Dozens of rescuers dragged 24 surviving whales -- each about 13-feet-long and weighing one ton -- into deep water in an exhausting 10-hour operation that ended late Monday, he said.

The risk that the rescued whales would beach themselves again appeared to have passed by Tuesday morning, Hunniford said.

"We've flown all the beaches in southeast Tasmania this morning with the chopper and there's no sign of a pod of whales or a pod of dolphins anywhere," he said. "So we're pretty confident now that they've safely gone back out to sea."

On King Island, marine biologists will continue Tuesday to take samples and measurements from the dead whales strewn along a remote beach and examine weather patterns in a bid to explain the tragic phenomenon, Brennan said.

"Strandings are always a mystery; we'll see if we can find something that can shed some light on it," he said.

The beachings come a year after 110 pilot whales and 10 bottlenose dolphins died when they were stranded on Tasmania's remote west coast.

Strandings of whales and dolphins on Australia's beaches are not rare but mass strandings are.

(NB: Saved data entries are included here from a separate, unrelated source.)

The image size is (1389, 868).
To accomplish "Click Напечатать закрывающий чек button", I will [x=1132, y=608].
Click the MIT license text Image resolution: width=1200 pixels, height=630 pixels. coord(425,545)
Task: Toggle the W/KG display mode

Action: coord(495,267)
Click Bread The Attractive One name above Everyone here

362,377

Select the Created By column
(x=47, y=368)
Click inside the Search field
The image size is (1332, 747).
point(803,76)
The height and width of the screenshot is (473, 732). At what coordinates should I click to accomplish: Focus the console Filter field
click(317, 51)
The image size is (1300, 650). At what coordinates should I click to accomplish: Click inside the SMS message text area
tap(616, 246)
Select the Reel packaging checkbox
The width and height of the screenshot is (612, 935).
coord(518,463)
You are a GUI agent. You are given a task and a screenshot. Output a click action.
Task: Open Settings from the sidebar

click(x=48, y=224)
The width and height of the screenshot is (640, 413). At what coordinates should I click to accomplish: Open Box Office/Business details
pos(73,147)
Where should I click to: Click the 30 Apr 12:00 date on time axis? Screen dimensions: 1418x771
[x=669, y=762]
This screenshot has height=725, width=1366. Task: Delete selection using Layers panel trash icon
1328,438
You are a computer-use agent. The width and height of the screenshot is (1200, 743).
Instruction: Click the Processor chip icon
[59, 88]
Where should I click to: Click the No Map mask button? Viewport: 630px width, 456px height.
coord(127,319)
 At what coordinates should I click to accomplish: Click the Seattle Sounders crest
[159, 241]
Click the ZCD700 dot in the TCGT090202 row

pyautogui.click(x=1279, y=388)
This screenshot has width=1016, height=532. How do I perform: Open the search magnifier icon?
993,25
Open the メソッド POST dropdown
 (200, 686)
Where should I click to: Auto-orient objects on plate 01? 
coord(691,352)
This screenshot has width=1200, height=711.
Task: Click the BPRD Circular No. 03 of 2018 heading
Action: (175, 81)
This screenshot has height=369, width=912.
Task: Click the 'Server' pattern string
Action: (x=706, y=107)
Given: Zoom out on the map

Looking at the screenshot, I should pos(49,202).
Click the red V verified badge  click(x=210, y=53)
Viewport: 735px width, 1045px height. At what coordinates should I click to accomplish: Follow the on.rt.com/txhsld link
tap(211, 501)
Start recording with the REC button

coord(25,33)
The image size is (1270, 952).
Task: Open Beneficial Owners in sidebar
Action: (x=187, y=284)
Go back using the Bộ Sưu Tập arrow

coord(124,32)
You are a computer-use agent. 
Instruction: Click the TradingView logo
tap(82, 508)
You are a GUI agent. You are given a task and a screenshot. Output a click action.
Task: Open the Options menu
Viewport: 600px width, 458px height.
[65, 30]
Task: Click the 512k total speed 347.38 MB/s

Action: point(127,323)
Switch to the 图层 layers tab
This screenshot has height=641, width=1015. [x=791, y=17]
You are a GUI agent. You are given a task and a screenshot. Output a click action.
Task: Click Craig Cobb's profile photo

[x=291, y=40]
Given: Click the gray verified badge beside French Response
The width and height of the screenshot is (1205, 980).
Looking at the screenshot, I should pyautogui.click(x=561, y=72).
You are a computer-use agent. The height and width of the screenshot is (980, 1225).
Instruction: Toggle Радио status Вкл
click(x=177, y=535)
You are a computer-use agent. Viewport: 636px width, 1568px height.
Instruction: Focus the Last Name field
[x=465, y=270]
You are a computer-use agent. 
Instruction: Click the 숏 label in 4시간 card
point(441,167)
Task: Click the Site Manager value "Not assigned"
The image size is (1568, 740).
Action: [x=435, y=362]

University of Tasmania whale researcher Mark Hindell, who has studied beachings for more than 80 years, said cyclic climatic events that bring cold water and nutrients from Antarctica closer to the Australian coast may be responsible.

On New Zealand's North Island -- about 1,243 miles east of the Australia beachings -- rescuers had floated 20 of the 76 stranded whales by Tuesday morning. Authorities said 56 were dead.